→ **WHAT TO DO**:
Starting at the line that contains "At what coordinates should I click to accomplish: Click" and ending at the line that contains "Click the ￥22,000", the lines below are to be given again exactly, with nothing added.

→ **RECORDS TO USE**:

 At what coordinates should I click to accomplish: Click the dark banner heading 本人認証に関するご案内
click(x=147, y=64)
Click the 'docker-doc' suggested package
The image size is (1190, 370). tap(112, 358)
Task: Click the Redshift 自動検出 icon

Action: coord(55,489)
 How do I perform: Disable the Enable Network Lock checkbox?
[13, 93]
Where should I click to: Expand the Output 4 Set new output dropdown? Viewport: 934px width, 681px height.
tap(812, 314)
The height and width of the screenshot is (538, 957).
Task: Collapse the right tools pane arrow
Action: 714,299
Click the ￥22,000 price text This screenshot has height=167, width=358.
==
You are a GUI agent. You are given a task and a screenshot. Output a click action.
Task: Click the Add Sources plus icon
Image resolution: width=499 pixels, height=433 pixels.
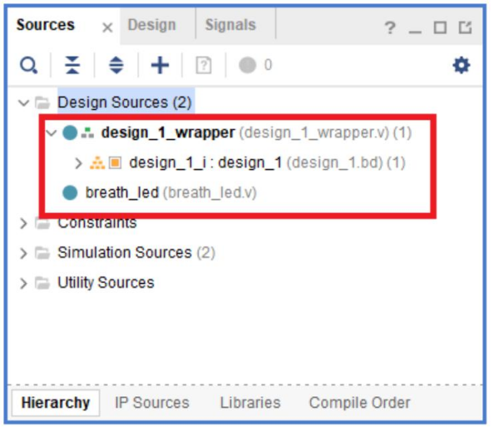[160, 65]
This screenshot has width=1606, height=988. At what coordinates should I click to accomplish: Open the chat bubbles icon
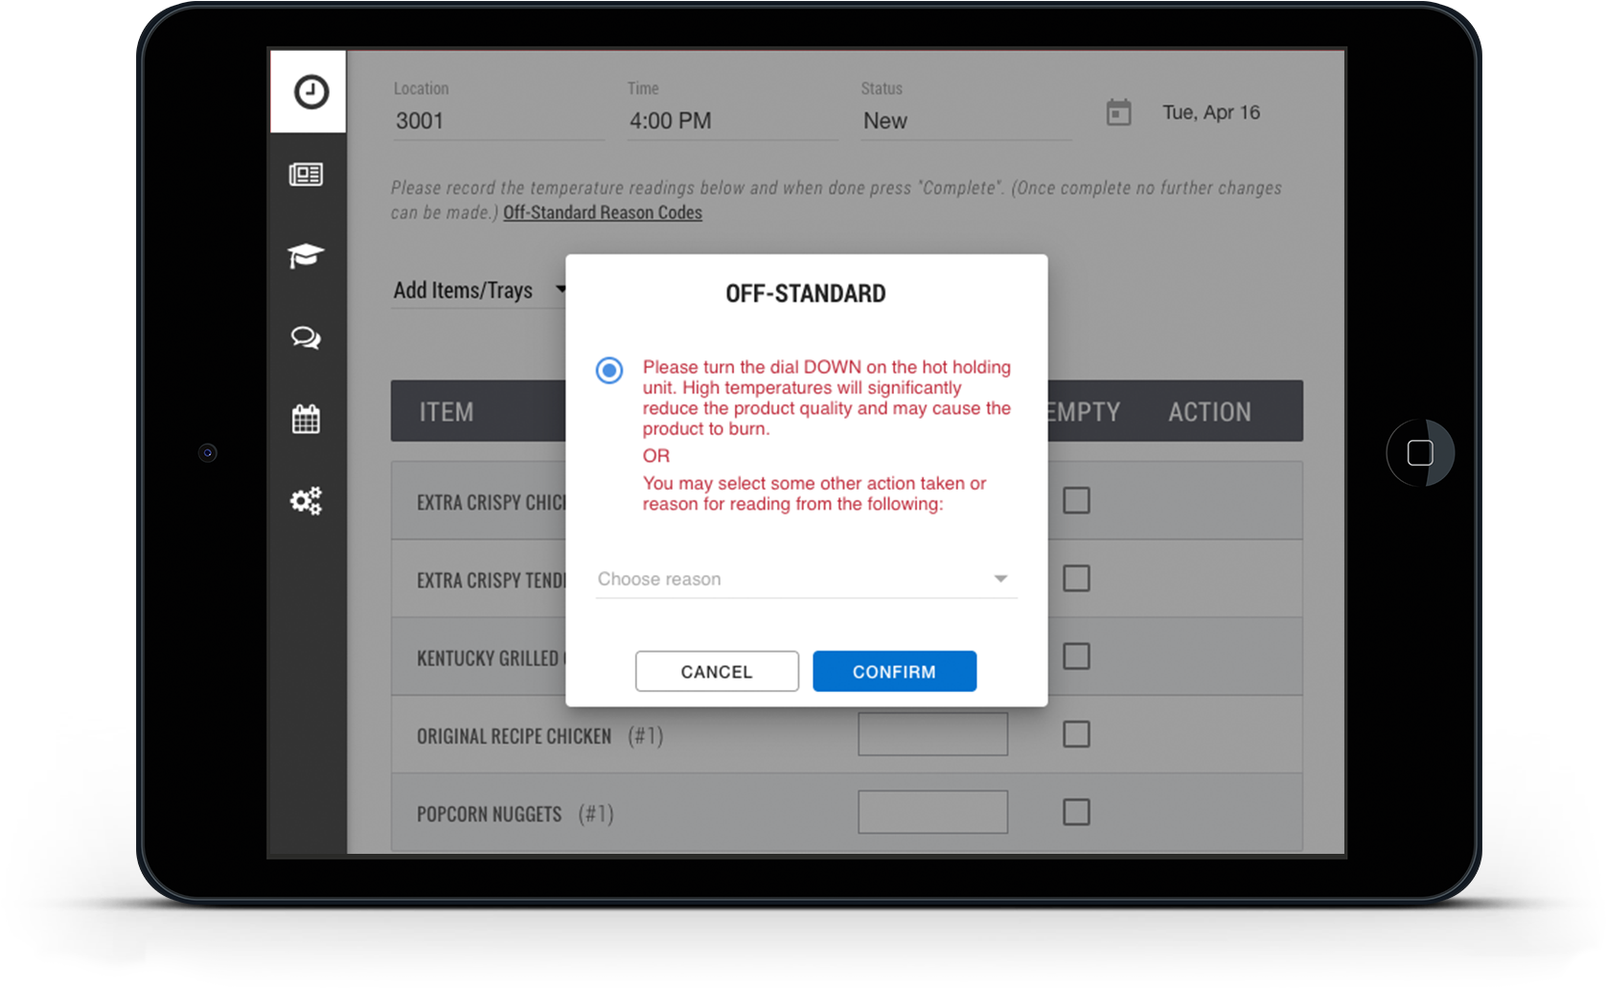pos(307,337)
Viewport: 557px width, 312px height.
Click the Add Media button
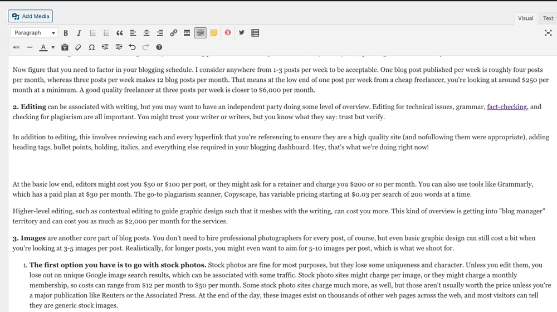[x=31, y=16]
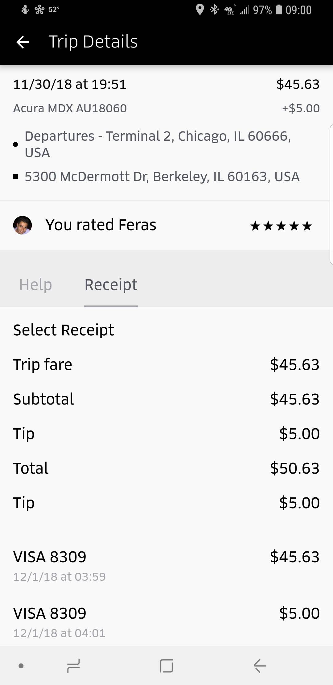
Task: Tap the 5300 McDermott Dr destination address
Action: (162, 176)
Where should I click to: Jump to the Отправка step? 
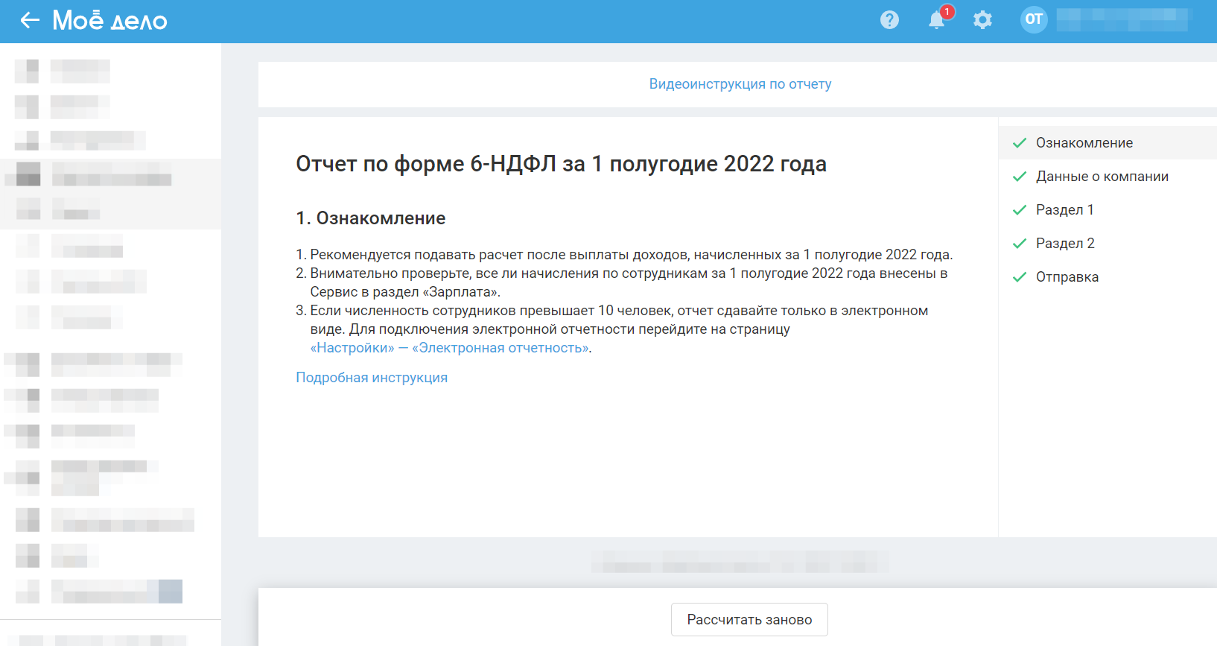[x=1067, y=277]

→ **SOLUTION TO THIS EXERCISE**:
 At what coordinates should I click to accomplish: Click the dark banner heading 本人認証に関するご案内
click(x=147, y=64)
Click the 'docker-doc' suggested package
The image size is (1190, 370). tap(112, 358)
Task: Click the Redshift 自動検出 icon

Action: coord(55,489)
 How do I perform: Disable the Enable Network Lock checkbox?
[13, 93]
Where should I click to: Expand the Output 4 Set new output dropdown? Viewport: 934px width, 681px height.
tap(812, 314)
The height and width of the screenshot is (538, 957).
Task: Collapse the right tools pane arrow
Action: 714,299
Click the ￥22,000 price text This screenshot has height=167, width=358.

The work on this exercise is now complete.